-- Excerpt start --

The other morning, I was told, a bear was wandering around The Church — right where I live. I never knew about it until I got told about it, perhaps fortunately. That bear, or a bear like it, also got shot. They do get dangerous when they get into the neighborhood. They already have lost their fear of humans. Most worrisome is a mother and two babies. We do not want to get between Mommy and Babies while we are on our morning walk. No! No! No!

WARM

Friday, July 14th, 2006

93 degrees at 4 PM. A few clouds.

CHILLY

Monday, July 10th, 2006

Thirty degrees in Moose Factory this morning at 6. And clear as a bell.

GENERAL CONVENTION II

Saturday, July 8th, 2006

My middle name is Bulkeley. I’m told that one of my ancestors was a Peter Bulkeley. Family legend has it that he was a judge in Connecticut in the old days when people lived purely — and hanged witches. In his very courtroom he saw those so accused pleading for their lives. He handed down sentences of death. How many suffered at his hands — or by his direction — I do not know. Family legend has it that at the end of his life he repented — before HE died but after the damage was done. I wonder, then, how often and in how many generations do we have to make the same mistake?

I had posted one bit on General Convention already — when the new Presiding Bishop was elected. After the Convention certain people said certain things, and I was dismayed. I got angry. Part of me said, ‘Don’t stoop so low as to get into this fight.’ The other part said I have to — if only to lend support to the young person contemplating self-destruction because he thinks he might be gay. There’s no way I’ll stand by idly while another destroys himself with the blessings of perceived church and culture. My doing nothing in this instance would be tantamount to abetting the mendacity.

After the election of the new Presiding Bishop, General Convention struggled with resolutions concerning sexuality and past behavior of The Episcopal Church involving sexuality. Of course they did a whole lot more, and all of my information is second or third hand, so expect me to be poorly informed. I have only seen what articles I have found on the web or that people have emailed to me. Any facts I cite stand to be corrected. …But…, from what I can tell…, all of the actions or inactions around the issue of sexuality stem from the presence of homosexuals in The Church and the various reactions (liberal or conservative or whatever) to that presence. Further, the reactions are inclusive or exclusive — depending on whether one approves or disapproves of that presence of those people perceived to be homosexual or self-identified as homosexual. In other words, the issue of sexuality — or the issues of sexuality — however they manifest themselves in specific resolutions, all boil down to the central issue of inclusion.

-- Excerpt end --
-- Collected data start --

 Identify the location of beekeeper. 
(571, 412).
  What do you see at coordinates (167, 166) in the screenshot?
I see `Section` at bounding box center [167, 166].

-- Collected data end --

Written problem:
Continue the blog entries above about a bear, the weather, and the General Convention, starting right after their last sentence.

Response to this task:
Also, much of the pressure brought to bear upon General Convention came from outside The Episcopal Church in The United States and included many Anglicans (and others) from around the world. A lot was riding on whatever decisions might come out of General Convention — consequences far beyond the geographic boundaries of The United States. Whatever General Convention were to decide would offend somebody. General Convention, being General Convention, did nothing — or didn’t do, one way or another, what many people hoped it would do. As far as I can see, nothing has changed canonically. Perhaps there’s a keener alertness to the elections to the Episcopate. The politics may be changing. I have no idea about that. The canons remain the same. That is, constituent dioceses elect their own bishops. The House of Bishops affirms or rejects. What else is new? What is most striking (and heartening) to me is that while Episcopalians (many, anyway) made all kinds of statements of empathy and sorrow, intended to pacify their critics, General Convention did not undo much of what has been accomplished over the years concerning the inclusivity of ‘The Other’ — in this instance the Gay People. Certainly General Convention did not lay down in the dirt, don sackcloth, smear ashes, grovel, repent, or beg forgiveness.

I AM disappointed by General Convention. From where I sit, then, General Convention could have improved on the good work already begun. It chose, rather, to stall. I think that some may have thought that would pacify Peter Akinola and his crowd. It won’t. Or, maybe it will for a minute — but not for long. They will demand repentance and the mending of the ways and so on and so forth — and complete agreement with their particular lunacy. They’ll never get it from the likes of me. Slowing the process down does give people time to talk — and think. That might be a good thing. Maybe the American Church just needs to educate the rest of Church people at home and abroad about what this fight is about. Maybe, in time, those of good will and good sense will see the wisdom of the American Anglican — or Episcopal — Church. In the mean time we read about the likes of Matthew Shepherd. And “Brokeback Mountain” continues to be a documentary of current events. That’s the cost of General Convention’s inaction. Make no mistake about it.

More generally, the American Christian multi-denominational establishment — such as it is — has been hijacked by hucksters and maniacs who have managed to ensconce parasites and imbeciles into public office through fraudulent elections. Maybe the American Imperial Culture really is in decline. And maybe one of the very few lights in the darkness is General Convention. Perhaps that light sometimes flickers only dimly. At least it’s not out completely — yet — as we stand at the abyss. I am hopeful for those who define themselves outside the main stream of their culture — just as I am hopeful for the dream that once was American. But I am not optimistic.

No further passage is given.